What the task asks: The answer must be every line of the records in which the string "date" appears.

Exercise material:
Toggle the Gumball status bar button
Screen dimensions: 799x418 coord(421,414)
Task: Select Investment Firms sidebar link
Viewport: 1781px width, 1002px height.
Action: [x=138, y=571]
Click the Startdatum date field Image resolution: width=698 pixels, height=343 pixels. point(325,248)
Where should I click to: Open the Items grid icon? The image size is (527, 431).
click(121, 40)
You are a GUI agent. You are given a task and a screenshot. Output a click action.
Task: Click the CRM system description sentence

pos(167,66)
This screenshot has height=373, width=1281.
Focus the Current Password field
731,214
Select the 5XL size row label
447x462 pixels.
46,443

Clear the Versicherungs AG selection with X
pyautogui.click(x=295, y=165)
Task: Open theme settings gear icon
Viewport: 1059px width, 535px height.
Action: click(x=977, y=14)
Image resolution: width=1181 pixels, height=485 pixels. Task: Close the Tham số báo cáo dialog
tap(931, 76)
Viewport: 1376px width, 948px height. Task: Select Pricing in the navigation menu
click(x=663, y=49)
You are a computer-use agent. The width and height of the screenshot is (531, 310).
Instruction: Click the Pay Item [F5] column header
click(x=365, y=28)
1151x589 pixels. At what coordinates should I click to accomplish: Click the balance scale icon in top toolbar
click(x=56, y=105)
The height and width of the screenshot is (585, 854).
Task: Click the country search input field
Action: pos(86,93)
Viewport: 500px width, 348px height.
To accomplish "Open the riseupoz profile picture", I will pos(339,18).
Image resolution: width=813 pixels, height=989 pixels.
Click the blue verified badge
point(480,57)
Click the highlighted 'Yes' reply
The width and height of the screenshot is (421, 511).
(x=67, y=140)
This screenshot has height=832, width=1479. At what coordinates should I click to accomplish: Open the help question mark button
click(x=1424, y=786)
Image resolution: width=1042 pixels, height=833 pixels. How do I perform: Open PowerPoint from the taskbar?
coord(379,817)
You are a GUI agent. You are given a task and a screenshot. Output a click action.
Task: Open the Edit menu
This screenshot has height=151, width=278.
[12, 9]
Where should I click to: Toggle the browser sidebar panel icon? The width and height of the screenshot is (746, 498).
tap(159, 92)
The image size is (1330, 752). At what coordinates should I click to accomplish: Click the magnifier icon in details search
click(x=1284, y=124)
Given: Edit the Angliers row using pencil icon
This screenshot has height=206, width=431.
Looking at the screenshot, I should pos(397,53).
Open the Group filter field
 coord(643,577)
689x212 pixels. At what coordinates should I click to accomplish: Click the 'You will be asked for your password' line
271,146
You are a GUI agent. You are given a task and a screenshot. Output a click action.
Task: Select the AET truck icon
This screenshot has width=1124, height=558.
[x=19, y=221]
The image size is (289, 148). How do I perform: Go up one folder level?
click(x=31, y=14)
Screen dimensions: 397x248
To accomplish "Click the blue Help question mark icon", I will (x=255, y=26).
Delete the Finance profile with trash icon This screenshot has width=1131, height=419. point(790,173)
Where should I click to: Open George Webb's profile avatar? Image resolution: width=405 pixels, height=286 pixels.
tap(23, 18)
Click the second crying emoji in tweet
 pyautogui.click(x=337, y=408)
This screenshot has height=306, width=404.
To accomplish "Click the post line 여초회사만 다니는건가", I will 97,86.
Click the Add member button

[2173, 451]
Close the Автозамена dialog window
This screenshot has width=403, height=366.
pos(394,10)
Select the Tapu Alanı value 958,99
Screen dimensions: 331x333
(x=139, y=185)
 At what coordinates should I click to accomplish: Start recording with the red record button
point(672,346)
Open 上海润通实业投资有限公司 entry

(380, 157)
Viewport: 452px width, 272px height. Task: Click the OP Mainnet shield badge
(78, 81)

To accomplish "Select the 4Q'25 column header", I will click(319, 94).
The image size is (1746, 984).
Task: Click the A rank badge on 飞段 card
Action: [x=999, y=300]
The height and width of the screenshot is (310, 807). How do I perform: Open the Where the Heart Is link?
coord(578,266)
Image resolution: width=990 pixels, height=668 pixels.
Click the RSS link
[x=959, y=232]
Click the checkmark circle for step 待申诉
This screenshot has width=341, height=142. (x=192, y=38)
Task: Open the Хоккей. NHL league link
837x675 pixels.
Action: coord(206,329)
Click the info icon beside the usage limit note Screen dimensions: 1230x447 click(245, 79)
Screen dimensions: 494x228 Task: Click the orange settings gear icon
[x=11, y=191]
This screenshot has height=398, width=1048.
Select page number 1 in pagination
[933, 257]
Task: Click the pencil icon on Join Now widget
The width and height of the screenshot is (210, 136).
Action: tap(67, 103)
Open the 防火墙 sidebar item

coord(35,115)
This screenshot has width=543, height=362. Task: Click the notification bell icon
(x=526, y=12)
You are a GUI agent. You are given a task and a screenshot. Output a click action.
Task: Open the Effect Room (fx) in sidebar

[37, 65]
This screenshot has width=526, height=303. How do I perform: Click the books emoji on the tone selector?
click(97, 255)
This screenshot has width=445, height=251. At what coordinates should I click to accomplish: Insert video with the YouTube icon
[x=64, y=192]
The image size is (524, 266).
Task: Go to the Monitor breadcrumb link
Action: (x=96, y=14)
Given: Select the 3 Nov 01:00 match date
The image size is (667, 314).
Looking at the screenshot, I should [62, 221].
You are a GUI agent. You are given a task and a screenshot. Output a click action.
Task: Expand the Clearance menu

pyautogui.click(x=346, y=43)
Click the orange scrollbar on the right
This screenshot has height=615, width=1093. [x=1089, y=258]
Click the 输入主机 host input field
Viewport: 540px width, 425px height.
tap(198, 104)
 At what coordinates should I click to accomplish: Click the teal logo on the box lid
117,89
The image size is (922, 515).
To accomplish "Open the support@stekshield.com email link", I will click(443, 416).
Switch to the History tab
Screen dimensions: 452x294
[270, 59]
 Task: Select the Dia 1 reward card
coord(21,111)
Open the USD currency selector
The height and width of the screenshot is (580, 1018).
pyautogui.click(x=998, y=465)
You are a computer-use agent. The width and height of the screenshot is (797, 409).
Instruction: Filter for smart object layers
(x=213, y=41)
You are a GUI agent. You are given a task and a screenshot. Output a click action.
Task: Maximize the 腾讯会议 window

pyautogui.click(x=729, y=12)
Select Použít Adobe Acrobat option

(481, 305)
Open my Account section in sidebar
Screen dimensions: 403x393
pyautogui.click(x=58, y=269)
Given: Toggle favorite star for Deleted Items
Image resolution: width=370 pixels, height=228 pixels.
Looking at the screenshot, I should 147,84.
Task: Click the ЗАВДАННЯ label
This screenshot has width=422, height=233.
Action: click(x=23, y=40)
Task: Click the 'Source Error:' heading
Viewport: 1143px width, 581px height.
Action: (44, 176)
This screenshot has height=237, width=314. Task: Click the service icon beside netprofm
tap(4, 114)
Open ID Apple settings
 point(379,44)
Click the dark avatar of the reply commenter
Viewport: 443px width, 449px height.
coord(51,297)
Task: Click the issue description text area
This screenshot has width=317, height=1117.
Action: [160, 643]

Answer box:
Click the Startdatum date field Image resolution: width=698 pixels, height=343 pixels. point(325,248)
Given: Select the 3 Nov 01:00 match date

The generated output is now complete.